### Work to complete
Exact repetition of a range: find the line containing "You are a GUI" and the line containing "Каталог (97, 231)" in the material below, then repeat both and all lines between them, leaving pictures out.

### Data to process
┌────────

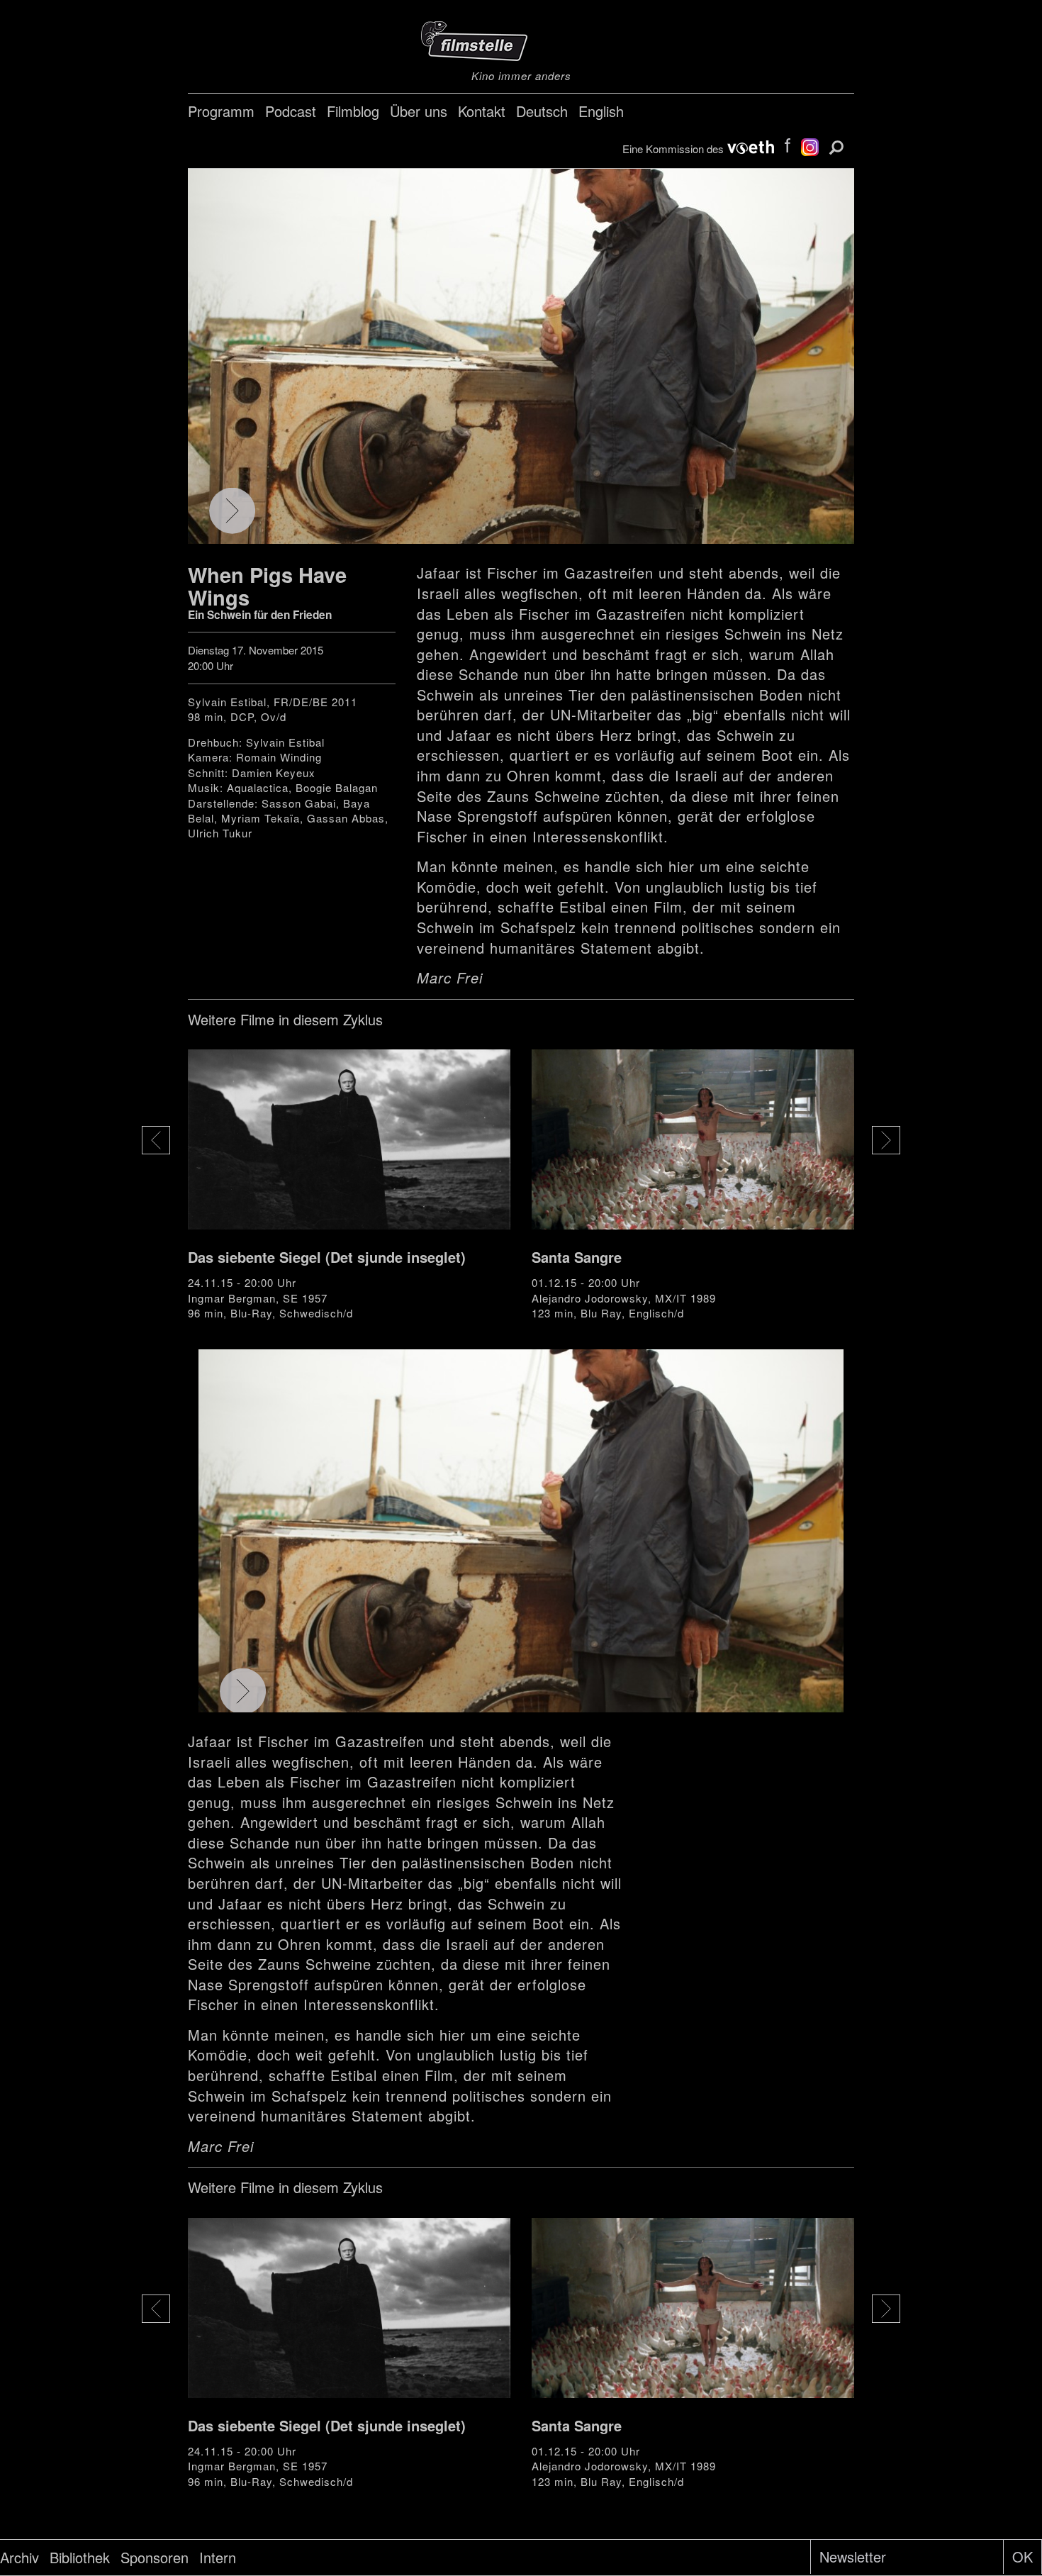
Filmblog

└────────
┌────────

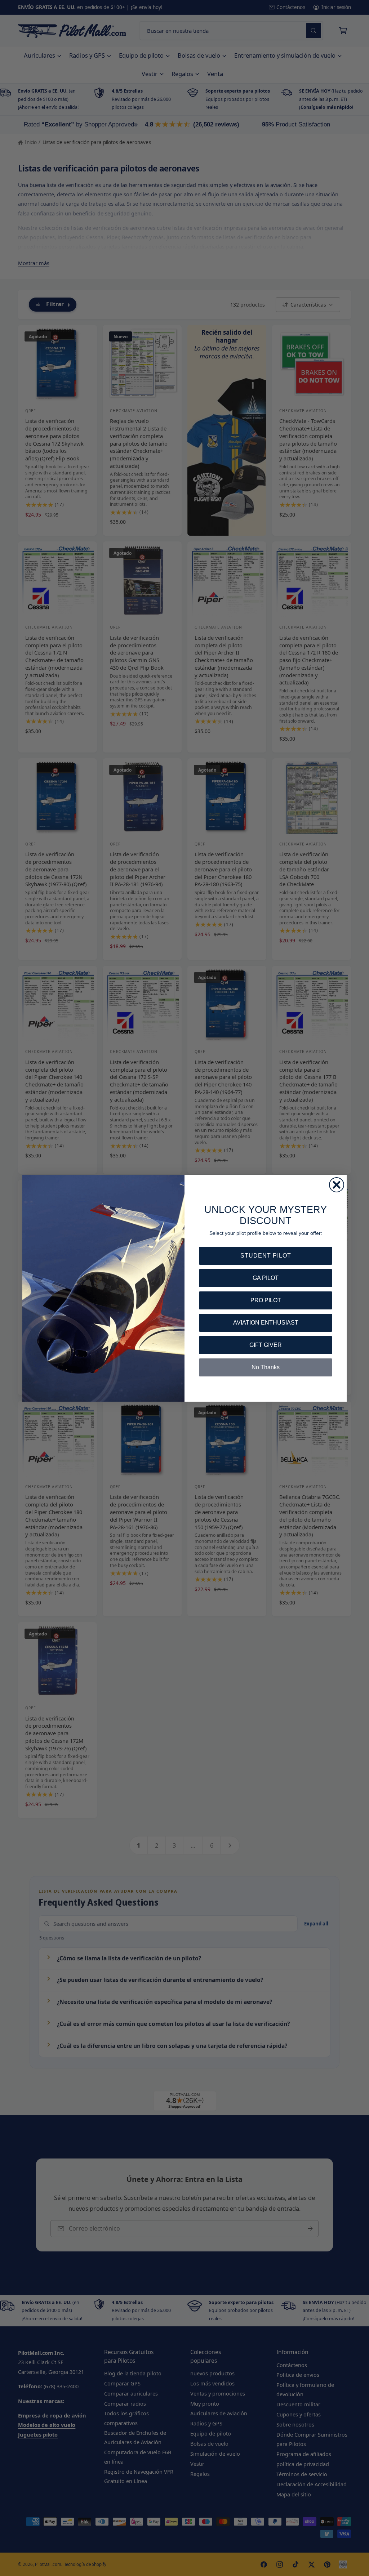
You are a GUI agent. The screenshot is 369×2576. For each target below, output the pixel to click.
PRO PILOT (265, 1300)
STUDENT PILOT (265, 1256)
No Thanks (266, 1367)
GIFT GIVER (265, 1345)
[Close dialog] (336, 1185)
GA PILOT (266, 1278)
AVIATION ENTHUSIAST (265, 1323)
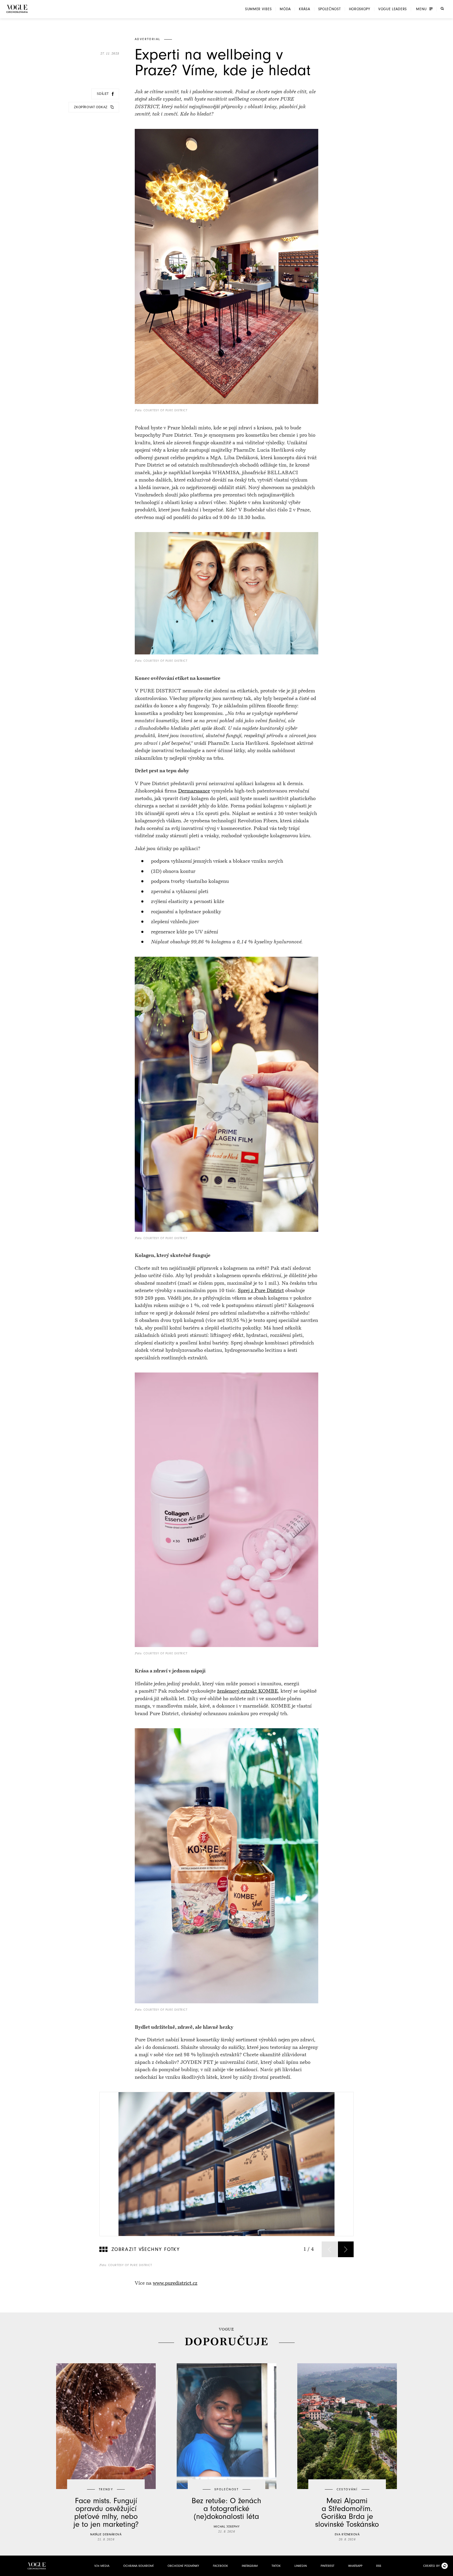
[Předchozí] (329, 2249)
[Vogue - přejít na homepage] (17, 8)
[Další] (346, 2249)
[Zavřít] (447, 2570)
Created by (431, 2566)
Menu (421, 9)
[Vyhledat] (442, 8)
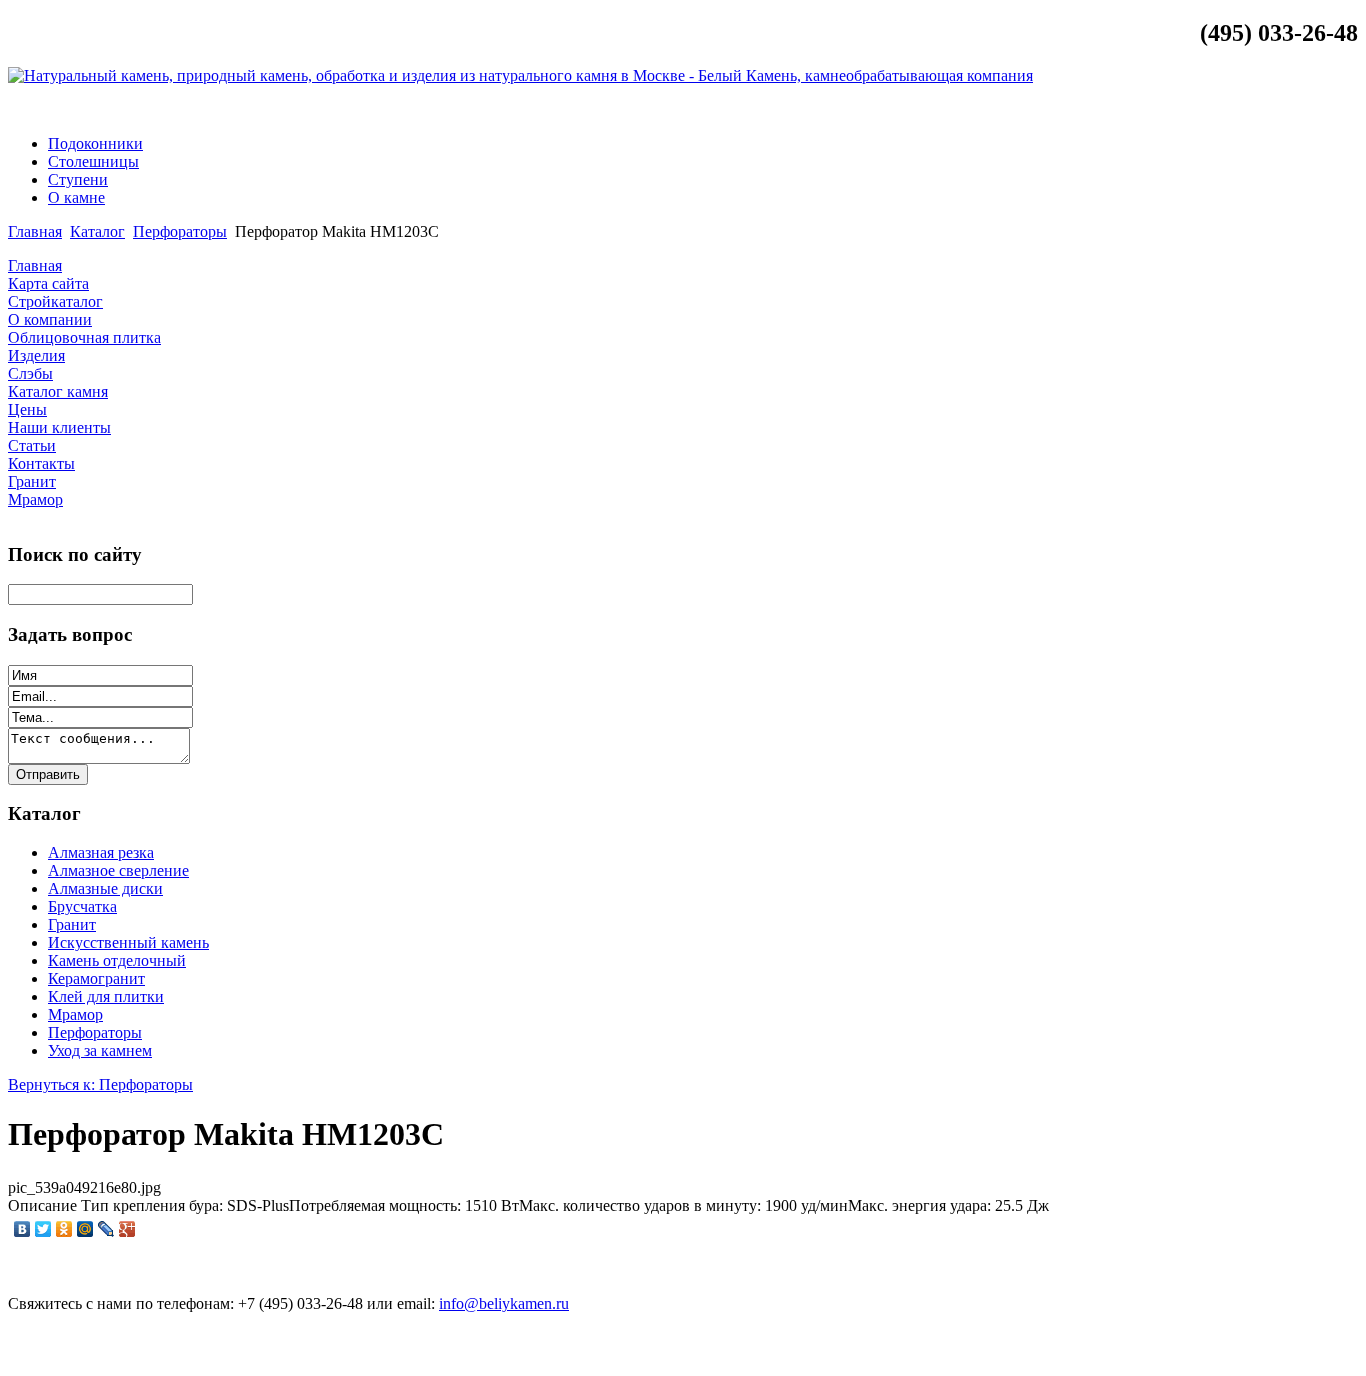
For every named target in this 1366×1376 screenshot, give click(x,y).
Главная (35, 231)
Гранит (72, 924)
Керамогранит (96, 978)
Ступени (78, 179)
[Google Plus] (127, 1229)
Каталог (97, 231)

└────────

### Exercise answer
You are a GUI agent. The screenshot is 369×2576. For each target below, output the pixel to click.
PRO PILOT (265, 1300)
STUDENT PILOT (265, 1256)
No Thanks (266, 1367)
GIFT GIVER (265, 1345)
[Close dialog] (336, 1185)
GA PILOT (266, 1278)
AVIATION ENTHUSIAST (265, 1323)
[Předchozí] (329, 2249)
[Vogue - přejít na homepage] (17, 8)
[Další] (346, 2249)
[Zavřít] (447, 2570)
Created by (431, 2566)
Menu (421, 9)
[Vyhledat] (442, 8)
For every named target in this 1366×1376 screenshot, give click(x,y).
Главная (35, 231)
Гранит (72, 924)
Керамогранит (96, 978)
Ступени (78, 179)
[Google Plus] (127, 1229)
Каталог (97, 231)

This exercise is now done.